**Task objective:**
Render every one of the lines below as a Markdown table with two columns, Row and Line. Number the rows in order and leave out any blank lines.
[START Supplied data]
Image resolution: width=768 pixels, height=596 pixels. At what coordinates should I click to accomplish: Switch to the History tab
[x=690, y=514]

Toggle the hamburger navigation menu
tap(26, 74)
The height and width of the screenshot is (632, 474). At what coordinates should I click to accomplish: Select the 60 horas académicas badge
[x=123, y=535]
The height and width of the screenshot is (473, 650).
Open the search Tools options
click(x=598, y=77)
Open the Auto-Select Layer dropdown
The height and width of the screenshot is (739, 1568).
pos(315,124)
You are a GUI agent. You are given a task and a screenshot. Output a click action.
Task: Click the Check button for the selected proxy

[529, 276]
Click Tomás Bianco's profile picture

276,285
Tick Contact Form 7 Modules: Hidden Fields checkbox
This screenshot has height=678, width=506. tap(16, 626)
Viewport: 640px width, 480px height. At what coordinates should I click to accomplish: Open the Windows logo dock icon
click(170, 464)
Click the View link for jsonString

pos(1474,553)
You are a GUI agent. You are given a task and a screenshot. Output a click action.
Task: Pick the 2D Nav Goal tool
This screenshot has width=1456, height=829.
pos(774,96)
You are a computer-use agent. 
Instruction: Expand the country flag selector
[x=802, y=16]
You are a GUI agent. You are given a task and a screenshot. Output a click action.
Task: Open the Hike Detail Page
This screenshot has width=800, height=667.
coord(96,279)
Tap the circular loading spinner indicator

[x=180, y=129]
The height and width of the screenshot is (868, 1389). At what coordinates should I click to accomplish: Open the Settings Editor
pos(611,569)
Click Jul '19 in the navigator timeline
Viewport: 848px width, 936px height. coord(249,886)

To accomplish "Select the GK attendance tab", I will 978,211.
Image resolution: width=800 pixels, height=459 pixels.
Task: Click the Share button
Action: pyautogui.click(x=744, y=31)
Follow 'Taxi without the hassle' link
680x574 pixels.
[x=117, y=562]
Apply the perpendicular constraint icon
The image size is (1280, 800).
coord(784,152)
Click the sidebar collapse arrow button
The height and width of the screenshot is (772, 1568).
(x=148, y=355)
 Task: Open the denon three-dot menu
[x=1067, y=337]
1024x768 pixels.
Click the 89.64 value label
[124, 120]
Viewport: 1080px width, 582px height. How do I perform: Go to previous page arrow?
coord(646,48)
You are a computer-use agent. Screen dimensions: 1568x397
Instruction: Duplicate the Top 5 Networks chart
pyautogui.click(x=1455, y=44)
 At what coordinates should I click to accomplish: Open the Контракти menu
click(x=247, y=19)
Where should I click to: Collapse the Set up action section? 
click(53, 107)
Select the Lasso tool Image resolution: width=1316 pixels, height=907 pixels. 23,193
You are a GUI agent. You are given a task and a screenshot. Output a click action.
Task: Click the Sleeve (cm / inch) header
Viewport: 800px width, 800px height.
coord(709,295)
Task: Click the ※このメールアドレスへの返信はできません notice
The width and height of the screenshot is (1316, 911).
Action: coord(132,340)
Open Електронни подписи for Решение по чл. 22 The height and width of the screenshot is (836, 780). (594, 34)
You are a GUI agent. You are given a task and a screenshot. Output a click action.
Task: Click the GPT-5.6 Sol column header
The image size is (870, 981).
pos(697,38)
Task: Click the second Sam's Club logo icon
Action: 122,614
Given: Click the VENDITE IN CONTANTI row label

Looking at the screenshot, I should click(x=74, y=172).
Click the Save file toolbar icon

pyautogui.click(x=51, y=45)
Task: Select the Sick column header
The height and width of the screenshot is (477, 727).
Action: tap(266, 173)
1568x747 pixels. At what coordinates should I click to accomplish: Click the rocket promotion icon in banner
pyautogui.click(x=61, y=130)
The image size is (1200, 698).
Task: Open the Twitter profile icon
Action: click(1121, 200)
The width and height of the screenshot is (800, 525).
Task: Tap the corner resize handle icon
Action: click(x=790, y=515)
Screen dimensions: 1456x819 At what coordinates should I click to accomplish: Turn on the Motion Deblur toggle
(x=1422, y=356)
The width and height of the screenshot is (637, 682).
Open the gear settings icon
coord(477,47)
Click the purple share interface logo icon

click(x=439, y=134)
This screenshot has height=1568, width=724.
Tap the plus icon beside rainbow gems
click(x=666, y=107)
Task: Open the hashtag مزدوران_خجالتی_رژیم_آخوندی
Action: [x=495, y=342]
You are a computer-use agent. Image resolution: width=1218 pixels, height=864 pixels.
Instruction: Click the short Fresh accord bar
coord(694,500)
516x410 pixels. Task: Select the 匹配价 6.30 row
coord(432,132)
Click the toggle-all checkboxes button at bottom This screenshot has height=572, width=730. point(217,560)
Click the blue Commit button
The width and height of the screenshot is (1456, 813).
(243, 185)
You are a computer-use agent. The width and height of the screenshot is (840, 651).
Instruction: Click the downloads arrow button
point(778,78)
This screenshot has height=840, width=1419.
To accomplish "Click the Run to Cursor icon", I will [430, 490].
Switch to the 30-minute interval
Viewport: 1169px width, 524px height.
[END Supplied data]
**Solution to this exercise:**
| Row | Line |
|---|---|
| 1 | Image resolution: width=768 pixels, height=596 pixels. At what coordinates should I click to accomplish: Switch to the History tab |
| 2 | [x=690, y=514] |
| 3 | Toggle the hamburger navigation menu |
| 4 | tap(26, 74) |
| 5 | The height and width of the screenshot is (632, 474). At what coordinates should I click to accomplish: Select the 60 horas académicas badge |
| 6 | [x=123, y=535] |
| 7 | The height and width of the screenshot is (473, 650). |
| 8 | Open the search Tools options |
| 9 | click(x=598, y=77) |
| 10 | Open the Auto-Select Layer dropdown |
| 11 | The height and width of the screenshot is (739, 1568). |
| 12 | pos(315,124) |
| 13 | You are a GUI agent. You are given a task and a screenshot. Output a click action. |
| 14 | Task: Click the Check button for the selected proxy |
| 15 | [529, 276] |
| 16 | Click Tomás Bianco's profile picture |
| 17 | 276,285 |
| 18 | Tick Contact Form 7 Modules: Hidden Fields checkbox |
| 19 | This screenshot has height=678, width=506. tap(16, 626) |
| 20 | Viewport: 640px width, 480px height. At what coordinates should I click to accomplish: Open the Windows logo dock icon |
| 21 | click(170, 464) |
| 22 | Click the View link for jsonString |
| 23 | pos(1474,553) |
| 24 | You are a GUI agent. You are given a task and a screenshot. Output a click action. |
| 25 | Task: Pick the 2D Nav Goal tool |
| 26 | This screenshot has width=1456, height=829. |
| 27 | pos(774,96) |
| 28 | You are a computer-use agent.  |
| 29 | Instruction: Expand the country flag selector |
| 30 | [x=802, y=16] |
| 31 | You are a GUI agent. You are given a task and a screenshot. Output a click action. |
| 32 | Task: Open the Hike Detail Page |
| 33 | This screenshot has width=800, height=667. |
| 34 | coord(96,279) |
| 35 | Tap the circular loading spinner indicator |
| 36 | [x=180, y=129] |
| 37 | The height and width of the screenshot is (868, 1389). At what coordinates should I click to accomplish: Open the Settings Editor |
| 38 | pos(611,569) |
| 39 | Click Jul '19 in the navigator timeline |
| 40 | Viewport: 848px width, 936px height. coord(249,886) |
| 41 | To accomplish "Select the GK attendance tab", I will 978,211. |
| 42 | Image resolution: width=800 pixels, height=459 pixels. |
| 43 | Task: Click the Share button |
| 44 | Action: pyautogui.click(x=744, y=31) |
| 45 | Follow 'Taxi without the hassle' link |
| 46 | 680x574 pixels. |
| 47 | [x=117, y=562] |
| 48 | Apply the perpendicular constraint icon |
| 49 | The image size is (1280, 800). |
| 50 | coord(784,152) |
| 51 | Click the sidebar collapse arrow button |
| 52 | The height and width of the screenshot is (772, 1568). |
| 53 | (x=148, y=355) |
| 54 |  Task: Open the denon three-dot menu |
| 55 | [x=1067, y=337] |
| 56 | 1024x768 pixels. |
| 57 | Click the 89.64 value label |
| 58 | [124, 120] |
| 59 | Viewport: 1080px width, 582px height. How do I perform: Go to previous page arrow? |
| 60 | coord(646,48) |
| 61 | You are a computer-use agent. Screen dimensions: 1568x397 |
| 62 | Instruction: Duplicate the Top 5 Networks chart |
| 63 | pyautogui.click(x=1455, y=44) |
| 64 |  At what coordinates should I click to accomplish: Open the Контракти menu |
| 65 | click(x=247, y=19) |
| 66 | Where should I click to: Collapse the Set up action section?  |
| 67 | click(53, 107) |
| 68 | Select the Lasso tool Image resolution: width=1316 pixels, height=907 pixels. 23,193 |
| 69 | You are a GUI agent. You are given a task and a screenshot. Output a click action. |
| 70 | Task: Click the Sleeve (cm / inch) header |
| 71 | Viewport: 800px width, 800px height. |
| 72 | coord(709,295) |
| 73 | Task: Click the ※このメールアドレスへの返信はできません notice |
| 74 | The width and height of the screenshot is (1316, 911). |
| 75 | Action: coord(132,340) |
| 76 | Open Електронни подписи for Решение по чл. 22 The height and width of the screenshot is (836, 780). (594, 34) |
| 77 | You are a GUI agent. You are given a task and a screenshot. Output a click action. |
| 78 | Task: Click the GPT-5.6 Sol column header |
| 79 | The image size is (870, 981). |
| 80 | pos(697,38) |
| 81 | Task: Click the second Sam's Club logo icon |
| 82 | Action: 122,614 |
| 83 | Given: Click the VENDITE IN CONTANTI row label |
| 84 | Looking at the screenshot, I should click(x=74, y=172). |
| 85 | Click the Save file toolbar icon |
| 86 | pyautogui.click(x=51, y=45) |
| 87 | Task: Select the Sick column header |
| 88 | The height and width of the screenshot is (477, 727). |
| 89 | Action: tap(266, 173) |
| 90 | 1568x747 pixels. At what coordinates should I click to accomplish: Click the rocket promotion icon in banner |
| 91 | pyautogui.click(x=61, y=130) |
| 92 | The image size is (1200, 698). |
| 93 | Task: Open the Twitter profile icon |
| 94 | Action: click(1121, 200) |
| 95 | The width and height of the screenshot is (800, 525). |
| 96 | Task: Tap the corner resize handle icon |
| 97 | Action: click(x=790, y=515) |
| 98 | Screen dimensions: 1456x819 At what coordinates should I click to accomplish: Turn on the Motion Deblur toggle |
| 99 | (x=1422, y=356) |
| 100 | The width and height of the screenshot is (637, 682). |
| 101 | Open the gear settings icon |
| 102 | coord(477,47) |
| 103 | Click the purple share interface logo icon |
| 104 | click(x=439, y=134) |
| 105 | This screenshot has height=1568, width=724. |
| 106 | Tap the plus icon beside rainbow gems |
| 107 | click(x=666, y=107) |
| 108 | Task: Open the hashtag مزدوران_خجالتی_رژیم_آخوندی |
| 109 | Action: [x=495, y=342] |
| 110 | You are a computer-use agent. Image resolution: width=1218 pixels, height=864 pixels. |
| 111 | Instruction: Click the short Fresh accord bar |
| 112 | coord(694,500) |
| 113 | 516x410 pixels. Task: Select the 匹配价 6.30 row |
| 114 | coord(432,132) |
| 115 | Click the toggle-all checkboxes button at bottom This screenshot has height=572, width=730. point(217,560) |
| 116 | Click the blue Commit button |
| 117 | The width and height of the screenshot is (1456, 813). |
| 118 | (243, 185) |
| 119 | You are a computer-use agent. The width and height of the screenshot is (840, 651). |
| 120 | Instruction: Click the downloads arrow button |
| 121 | point(778,78) |
| 122 | This screenshot has height=840, width=1419. |
| 123 | To accomplish "Click the Run to Cursor icon", I will [430, 490]. |
| 124 | Switch to the 30-minute interval |
| 125 | Viewport: 1169px width, 524px height. |